Secondo il Corsera l’ex ministro potrebbe presentare una sua lista. Strano, però

Se sono vere le indiscrezioni del Corriere della Sera, l’ex ministro dei Beni culturali Massimo Bray  si potrebbe presentare alle elezioni comunali di Roma con una sua lista civica “affiancato da Ignazio Marino”. Dietro questa operazione ci sarebbe Massimo D’Alema, sempre a caccia di bastoni da sistemare fra le ruote di Matteo Renzi.

A detta di tutti Massimo Bray è una persona molto seria, colta, fu un buon ministro del Beni culturali nel governo Letta (suggerito sempre da D’Alema con una scelta imprevista ma che fa parte del corposo capitolo “vendette di D’Alema” – ma lasciamo andare), ha lavorato per anni alla Treccani ed è stato direttore di ItalianiEuropei. Ed è iscritto al Pd, partito che, com’è noto, terrà le primarie il 7 marzo proprio per far scegliere ai cittadini il migliore nome per la sfida finale.
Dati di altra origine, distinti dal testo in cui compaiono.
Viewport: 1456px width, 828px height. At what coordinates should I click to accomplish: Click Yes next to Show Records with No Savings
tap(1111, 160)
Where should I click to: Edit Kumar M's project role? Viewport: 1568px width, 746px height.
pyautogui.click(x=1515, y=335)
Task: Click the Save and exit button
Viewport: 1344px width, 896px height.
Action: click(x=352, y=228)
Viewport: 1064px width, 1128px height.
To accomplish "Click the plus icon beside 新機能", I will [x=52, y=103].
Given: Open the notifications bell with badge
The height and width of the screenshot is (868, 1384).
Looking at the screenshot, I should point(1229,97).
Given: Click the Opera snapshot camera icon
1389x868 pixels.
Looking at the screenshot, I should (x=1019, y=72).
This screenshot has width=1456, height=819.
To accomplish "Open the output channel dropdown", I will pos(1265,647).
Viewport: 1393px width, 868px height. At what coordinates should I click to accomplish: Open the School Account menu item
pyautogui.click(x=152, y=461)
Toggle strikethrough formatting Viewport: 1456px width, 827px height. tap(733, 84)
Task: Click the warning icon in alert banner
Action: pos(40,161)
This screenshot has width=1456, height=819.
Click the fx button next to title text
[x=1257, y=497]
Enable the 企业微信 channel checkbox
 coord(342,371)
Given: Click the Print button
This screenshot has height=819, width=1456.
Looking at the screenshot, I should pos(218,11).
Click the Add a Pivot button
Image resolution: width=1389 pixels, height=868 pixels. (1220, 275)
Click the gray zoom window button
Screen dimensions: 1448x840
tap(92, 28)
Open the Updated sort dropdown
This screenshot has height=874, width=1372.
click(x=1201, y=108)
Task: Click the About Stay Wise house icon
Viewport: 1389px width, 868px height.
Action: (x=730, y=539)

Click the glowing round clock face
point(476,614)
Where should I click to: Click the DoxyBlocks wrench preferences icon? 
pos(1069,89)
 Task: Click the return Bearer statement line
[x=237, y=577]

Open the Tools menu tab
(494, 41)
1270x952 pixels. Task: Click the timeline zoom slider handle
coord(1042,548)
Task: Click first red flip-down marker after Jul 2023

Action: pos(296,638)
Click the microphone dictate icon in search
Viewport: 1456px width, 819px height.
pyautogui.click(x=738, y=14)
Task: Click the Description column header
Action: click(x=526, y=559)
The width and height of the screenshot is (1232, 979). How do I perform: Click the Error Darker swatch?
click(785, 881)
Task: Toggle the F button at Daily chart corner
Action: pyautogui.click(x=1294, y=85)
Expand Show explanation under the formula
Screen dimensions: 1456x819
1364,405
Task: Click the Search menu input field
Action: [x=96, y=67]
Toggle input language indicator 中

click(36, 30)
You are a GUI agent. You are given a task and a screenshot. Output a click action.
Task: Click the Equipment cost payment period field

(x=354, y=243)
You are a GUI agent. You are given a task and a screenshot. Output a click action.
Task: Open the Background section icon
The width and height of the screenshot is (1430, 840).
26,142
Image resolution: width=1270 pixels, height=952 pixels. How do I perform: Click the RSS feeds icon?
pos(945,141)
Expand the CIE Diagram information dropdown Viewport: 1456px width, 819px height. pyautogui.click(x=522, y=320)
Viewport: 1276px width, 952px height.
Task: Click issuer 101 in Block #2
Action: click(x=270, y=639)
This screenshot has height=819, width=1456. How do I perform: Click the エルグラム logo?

Sorprenderebbe dunque che una persona così seria decidesse di evitare le primarie presentando una lista avversaria del partito a cui è iscritto. A meno che Massimo Bray non voglia dire bye bye al Pd come sta sostanzialmente facendo l’ex sindaco, quello che dovrebbe – ahilui- “affiancarlo” in una corsa tutta livore e zero politica: ma che c’entra, l’ex ministro? Qualcosa non torna.